Os Estados Unidos abrigam 686 herbários ativos contendo mais de 78 milhões de espécimes que representam um recurso crucial para pesquisas em campos tão variados como taxonomia, biogeografia, ciência do clima e tendências de poluição, entre outros. Da contagem total de espécimes, cerca de um terço (23 milhões de espécimes) é mantido em herbários menores, muitos dos quais com menos de 100,000 espécimes. Esses herbários geralmente são regionais em seu foco e geralmente têm uma especialidade taxonômica ou ecológica adicional. Apesar de pequenos herbários individualmente recebem de três a seis vezes menos visitas do que grandes herbários, como tamanho de classe (pequeno x grande), eles recebem uma proporção igual de visitas, sugerindo sua importância. No entanto, as contribuições únicas para a pesquisa de pequenos herbários não foram bem estudadas.

Em um novo artigo no American Journal of Botany, o principal autor Travis D. Marsico e seus colegas tentaram quantificar a contribuição dos pequenos herbários em termos de conhecimento biogeográfico nas escalas geográfica e temporal. Os pesquisadores coletaram amostras de 40 taxa de plantas de oito estados americanos, categorizando-as como extremamente raras, muito raras, nativas comuns ou introduzidas, e coletando informações geográficas.
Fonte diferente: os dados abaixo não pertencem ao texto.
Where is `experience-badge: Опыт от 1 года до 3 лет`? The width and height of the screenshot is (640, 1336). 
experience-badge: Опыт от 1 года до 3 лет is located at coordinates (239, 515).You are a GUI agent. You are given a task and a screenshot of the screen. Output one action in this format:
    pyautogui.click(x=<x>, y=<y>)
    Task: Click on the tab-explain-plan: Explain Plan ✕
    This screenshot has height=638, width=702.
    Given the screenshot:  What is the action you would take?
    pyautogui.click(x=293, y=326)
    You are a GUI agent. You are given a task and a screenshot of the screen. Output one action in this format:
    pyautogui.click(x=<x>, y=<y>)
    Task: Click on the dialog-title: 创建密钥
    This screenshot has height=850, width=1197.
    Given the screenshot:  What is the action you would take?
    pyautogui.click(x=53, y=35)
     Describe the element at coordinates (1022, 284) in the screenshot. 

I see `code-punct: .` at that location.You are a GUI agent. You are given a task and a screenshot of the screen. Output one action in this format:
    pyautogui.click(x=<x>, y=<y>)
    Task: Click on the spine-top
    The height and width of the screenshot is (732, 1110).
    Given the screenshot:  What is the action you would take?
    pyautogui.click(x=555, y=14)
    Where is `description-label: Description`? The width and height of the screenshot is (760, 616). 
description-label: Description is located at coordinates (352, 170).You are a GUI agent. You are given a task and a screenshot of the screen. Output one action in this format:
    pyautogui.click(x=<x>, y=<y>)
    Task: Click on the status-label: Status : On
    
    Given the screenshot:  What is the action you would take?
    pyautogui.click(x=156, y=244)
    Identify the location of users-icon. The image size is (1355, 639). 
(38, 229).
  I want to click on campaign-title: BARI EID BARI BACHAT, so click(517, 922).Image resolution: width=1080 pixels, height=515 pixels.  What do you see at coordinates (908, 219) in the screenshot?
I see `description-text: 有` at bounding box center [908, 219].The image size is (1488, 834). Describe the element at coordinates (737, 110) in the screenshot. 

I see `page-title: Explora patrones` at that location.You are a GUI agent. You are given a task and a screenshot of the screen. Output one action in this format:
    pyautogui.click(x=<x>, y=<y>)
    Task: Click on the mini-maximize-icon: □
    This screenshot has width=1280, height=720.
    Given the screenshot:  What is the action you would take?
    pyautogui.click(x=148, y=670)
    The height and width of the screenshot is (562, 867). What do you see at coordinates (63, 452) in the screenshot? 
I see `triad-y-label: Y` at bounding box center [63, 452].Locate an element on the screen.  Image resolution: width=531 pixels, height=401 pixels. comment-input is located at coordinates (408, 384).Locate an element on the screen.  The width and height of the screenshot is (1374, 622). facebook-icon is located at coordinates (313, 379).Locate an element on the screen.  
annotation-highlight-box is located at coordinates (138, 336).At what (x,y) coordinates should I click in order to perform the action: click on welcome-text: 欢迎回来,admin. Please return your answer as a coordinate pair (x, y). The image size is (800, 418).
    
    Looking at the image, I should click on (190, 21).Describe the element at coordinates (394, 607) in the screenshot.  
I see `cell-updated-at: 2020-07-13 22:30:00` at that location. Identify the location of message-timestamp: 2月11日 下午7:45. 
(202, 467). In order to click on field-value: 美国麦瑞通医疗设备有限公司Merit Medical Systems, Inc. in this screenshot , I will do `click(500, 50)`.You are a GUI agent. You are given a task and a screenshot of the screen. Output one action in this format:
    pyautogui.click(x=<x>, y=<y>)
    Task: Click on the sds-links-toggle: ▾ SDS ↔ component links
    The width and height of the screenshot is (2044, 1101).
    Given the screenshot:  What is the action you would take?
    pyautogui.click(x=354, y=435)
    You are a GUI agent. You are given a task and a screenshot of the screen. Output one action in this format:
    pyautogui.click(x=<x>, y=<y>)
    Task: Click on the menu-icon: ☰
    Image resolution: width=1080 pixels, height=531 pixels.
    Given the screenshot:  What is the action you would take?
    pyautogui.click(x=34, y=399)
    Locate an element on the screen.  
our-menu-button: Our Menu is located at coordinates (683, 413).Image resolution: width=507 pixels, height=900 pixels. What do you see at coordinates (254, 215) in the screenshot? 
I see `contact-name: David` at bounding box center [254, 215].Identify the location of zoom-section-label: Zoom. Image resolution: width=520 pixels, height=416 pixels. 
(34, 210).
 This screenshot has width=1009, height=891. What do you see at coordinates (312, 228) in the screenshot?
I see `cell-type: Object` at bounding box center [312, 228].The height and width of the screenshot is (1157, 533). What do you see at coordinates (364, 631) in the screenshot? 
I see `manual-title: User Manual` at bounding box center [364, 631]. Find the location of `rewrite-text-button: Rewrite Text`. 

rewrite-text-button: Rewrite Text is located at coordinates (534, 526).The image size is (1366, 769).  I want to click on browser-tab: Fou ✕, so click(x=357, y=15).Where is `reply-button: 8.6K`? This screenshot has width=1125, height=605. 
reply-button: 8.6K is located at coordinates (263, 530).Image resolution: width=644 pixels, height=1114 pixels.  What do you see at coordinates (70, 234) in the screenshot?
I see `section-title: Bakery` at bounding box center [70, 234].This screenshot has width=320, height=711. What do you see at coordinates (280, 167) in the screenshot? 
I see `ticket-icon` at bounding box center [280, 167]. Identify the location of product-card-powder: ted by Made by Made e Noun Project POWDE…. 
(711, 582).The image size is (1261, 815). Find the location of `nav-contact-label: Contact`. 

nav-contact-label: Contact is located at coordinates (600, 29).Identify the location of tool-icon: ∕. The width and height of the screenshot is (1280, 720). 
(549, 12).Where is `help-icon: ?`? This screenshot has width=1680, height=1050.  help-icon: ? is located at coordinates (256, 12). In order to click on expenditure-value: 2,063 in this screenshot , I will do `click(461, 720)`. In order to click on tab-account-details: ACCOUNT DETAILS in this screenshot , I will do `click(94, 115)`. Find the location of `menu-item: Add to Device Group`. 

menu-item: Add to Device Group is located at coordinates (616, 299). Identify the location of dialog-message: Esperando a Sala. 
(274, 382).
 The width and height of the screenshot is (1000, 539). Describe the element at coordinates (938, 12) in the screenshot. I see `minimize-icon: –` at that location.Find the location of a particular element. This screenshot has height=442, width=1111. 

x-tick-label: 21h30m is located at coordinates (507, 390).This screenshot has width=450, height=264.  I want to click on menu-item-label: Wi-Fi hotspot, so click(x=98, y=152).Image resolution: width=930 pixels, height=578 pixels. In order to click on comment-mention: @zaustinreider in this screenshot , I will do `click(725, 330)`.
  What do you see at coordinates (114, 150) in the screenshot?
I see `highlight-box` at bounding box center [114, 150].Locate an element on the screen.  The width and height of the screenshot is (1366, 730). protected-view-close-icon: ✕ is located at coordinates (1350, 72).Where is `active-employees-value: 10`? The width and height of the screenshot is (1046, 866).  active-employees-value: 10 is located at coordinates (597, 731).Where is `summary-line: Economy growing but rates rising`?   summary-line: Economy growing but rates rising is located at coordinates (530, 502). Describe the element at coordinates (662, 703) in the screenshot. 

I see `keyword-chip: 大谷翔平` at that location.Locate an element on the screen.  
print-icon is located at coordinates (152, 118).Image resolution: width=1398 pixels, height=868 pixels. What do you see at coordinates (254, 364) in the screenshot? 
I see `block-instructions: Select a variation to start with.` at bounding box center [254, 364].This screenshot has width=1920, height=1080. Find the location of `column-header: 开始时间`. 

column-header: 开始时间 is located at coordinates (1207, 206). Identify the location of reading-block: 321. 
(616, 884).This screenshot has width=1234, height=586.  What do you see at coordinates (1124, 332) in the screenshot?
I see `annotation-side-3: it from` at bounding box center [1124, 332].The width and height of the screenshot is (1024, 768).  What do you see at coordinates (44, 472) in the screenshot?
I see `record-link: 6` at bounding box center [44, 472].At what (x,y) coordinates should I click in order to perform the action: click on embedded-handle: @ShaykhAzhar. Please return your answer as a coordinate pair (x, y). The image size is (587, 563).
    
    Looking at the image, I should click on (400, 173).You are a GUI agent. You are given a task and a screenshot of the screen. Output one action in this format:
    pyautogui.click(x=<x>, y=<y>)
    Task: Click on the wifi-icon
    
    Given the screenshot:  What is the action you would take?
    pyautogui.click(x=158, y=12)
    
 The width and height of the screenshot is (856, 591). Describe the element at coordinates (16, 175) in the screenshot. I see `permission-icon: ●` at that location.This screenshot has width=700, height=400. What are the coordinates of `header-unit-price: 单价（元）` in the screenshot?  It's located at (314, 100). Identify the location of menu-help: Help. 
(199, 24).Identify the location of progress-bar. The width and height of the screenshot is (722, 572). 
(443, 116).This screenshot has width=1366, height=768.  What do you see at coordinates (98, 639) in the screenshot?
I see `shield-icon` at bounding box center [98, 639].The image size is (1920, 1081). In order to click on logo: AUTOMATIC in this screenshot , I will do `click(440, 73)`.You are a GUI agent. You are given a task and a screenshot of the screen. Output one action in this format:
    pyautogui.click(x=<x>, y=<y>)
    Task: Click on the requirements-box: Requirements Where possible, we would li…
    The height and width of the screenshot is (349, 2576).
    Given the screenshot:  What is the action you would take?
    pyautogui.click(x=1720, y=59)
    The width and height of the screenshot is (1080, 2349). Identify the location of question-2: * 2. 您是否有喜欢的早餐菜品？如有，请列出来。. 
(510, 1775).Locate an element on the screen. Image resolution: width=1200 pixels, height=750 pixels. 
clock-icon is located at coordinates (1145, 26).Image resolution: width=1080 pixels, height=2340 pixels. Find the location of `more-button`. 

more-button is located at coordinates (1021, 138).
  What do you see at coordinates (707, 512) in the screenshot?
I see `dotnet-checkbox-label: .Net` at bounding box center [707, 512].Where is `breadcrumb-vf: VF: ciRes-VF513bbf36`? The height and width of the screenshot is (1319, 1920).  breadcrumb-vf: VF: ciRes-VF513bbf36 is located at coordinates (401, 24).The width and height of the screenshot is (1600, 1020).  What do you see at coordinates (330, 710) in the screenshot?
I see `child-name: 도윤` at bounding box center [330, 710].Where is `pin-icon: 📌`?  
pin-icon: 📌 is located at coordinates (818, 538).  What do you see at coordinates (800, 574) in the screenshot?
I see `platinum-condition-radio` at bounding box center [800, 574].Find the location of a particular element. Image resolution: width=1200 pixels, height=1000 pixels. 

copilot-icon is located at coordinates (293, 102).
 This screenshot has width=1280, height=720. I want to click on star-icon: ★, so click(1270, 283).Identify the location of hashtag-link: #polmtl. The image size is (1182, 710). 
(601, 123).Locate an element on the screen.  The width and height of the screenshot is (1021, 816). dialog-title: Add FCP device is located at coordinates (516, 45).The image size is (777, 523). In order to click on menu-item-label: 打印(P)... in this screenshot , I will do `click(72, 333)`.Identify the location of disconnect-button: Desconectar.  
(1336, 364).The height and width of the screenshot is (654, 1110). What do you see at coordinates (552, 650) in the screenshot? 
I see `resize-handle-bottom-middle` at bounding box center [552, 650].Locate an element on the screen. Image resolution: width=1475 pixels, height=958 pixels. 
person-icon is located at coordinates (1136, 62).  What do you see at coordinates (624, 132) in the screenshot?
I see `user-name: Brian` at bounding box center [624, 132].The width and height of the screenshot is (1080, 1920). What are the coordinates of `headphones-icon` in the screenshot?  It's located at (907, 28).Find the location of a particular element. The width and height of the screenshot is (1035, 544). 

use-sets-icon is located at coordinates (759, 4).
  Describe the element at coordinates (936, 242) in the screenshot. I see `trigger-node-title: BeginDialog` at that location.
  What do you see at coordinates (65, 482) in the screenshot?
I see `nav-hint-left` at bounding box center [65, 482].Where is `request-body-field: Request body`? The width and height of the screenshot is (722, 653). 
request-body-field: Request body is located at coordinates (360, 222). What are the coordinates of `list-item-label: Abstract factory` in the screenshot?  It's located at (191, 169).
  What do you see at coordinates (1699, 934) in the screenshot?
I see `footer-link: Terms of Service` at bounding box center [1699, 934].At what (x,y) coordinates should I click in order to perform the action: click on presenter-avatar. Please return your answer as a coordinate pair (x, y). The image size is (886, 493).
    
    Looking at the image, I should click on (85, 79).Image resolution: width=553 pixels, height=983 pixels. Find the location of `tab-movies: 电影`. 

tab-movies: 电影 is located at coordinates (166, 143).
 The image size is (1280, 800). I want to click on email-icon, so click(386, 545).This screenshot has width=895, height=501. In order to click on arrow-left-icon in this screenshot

Considerando herbários pequenos (<100,000 espécimes) e grandes (≥100,000 espécimes), a informação única fornecida pelos espécimes de cada um foi avaliada.
Os autores descobriram que os herbários em geral contêm espécimes que são amplamente não duplicados em seu estado e representam contribuições únicas em condados, localidades e escalas temporais. Isso implica que os pesquisadores que precisam de um quadro completo da ocorrência de espécimes nessas escalas devem incluir herbários grandes e pequenos em seus levantamentos. Um espantoso 97.4% dos pequenos espécimes de herbário amostrados para o estudo não foram duplicados em outro lugar ou foram duplicados apenas dentro de outro pequeno herbário.
Pequenos herbários são particularmente valiosos em pesquisas com foco em táxons de ocorrência regional, não apenas por causa dos acervos de espécimes, mas também devido ao pessoal ter maior familiaridade com a geografia local e nomes de lugares. Embora seja árduo visitar muitos pequenos herbários pessoalmente, os esforços de digitalização tornaram sua inclusão em projetos muito mais gerenciável. Esforços recentes para digitalizar coleções menores, financiados pelo programa Advancing Digitalization of Biodiversity Collections (ADBC) da National Science Foundation, foram muito além do que as instalações individuais poderiam fazer de outra forma.
“A digitalização, a coleta contínua e a manutenção e aprimoramento do conhecimento biogeográfico regional exigem o reconhecimento dos herbários como infraestrutura crítica de pesquisa e o entendimento de que nos EUA essa infraestrutura compreende 686 herbários individuais, 85% dos quais são pequenas coleções com menos de 100,000 espécimes,” escrever os autores.